Exercise directions: Please transcribe exactly, and only, the lines of the data below between the line holding "Where should I" and the line holding "Task: Visit the @portobello mention", inclusive.

Records for the exercise below:

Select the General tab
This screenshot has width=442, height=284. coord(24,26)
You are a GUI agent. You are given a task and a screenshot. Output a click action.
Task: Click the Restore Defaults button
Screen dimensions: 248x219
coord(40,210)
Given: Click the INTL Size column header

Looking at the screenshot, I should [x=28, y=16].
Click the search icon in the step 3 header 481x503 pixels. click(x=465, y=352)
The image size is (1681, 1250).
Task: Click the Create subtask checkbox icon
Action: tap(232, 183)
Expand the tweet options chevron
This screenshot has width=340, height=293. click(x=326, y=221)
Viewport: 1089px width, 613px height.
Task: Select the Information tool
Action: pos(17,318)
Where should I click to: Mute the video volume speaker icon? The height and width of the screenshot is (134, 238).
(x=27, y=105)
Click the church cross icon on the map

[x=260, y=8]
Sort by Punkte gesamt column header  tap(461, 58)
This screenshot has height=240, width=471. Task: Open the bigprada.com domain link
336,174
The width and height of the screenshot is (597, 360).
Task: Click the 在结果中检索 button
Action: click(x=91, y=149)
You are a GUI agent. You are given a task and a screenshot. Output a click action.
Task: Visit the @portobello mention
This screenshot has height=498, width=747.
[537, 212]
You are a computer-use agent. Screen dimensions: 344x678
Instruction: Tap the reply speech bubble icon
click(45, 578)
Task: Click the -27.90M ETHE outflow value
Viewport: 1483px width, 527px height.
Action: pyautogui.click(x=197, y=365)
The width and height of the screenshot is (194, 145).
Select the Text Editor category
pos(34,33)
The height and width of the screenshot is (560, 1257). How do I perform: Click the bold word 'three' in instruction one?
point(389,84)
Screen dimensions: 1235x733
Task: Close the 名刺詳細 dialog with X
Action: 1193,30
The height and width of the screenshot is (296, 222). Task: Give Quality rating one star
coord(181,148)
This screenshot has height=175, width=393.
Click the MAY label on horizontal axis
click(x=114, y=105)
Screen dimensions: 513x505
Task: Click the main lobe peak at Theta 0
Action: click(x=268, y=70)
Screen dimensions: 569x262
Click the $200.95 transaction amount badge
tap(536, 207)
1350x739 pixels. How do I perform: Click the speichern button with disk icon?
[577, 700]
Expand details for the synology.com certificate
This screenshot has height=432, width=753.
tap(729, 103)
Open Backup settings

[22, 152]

End of Records for the exercise.

Solution to the exercise:
Where should I click to: Mute the video volume speaker icon? The height and width of the screenshot is (134, 238).
(x=27, y=105)
Click the church cross icon on the map

[x=260, y=8]
Sort by Punkte gesamt column header  tap(461, 58)
This screenshot has height=240, width=471. Task: Open the bigprada.com domain link
336,174
The width and height of the screenshot is (597, 360).
Task: Click the 在结果中检索 button
Action: click(x=91, y=149)
You are a GUI agent. You are given a task and a screenshot. Output a click action.
Task: Visit the @portobello mention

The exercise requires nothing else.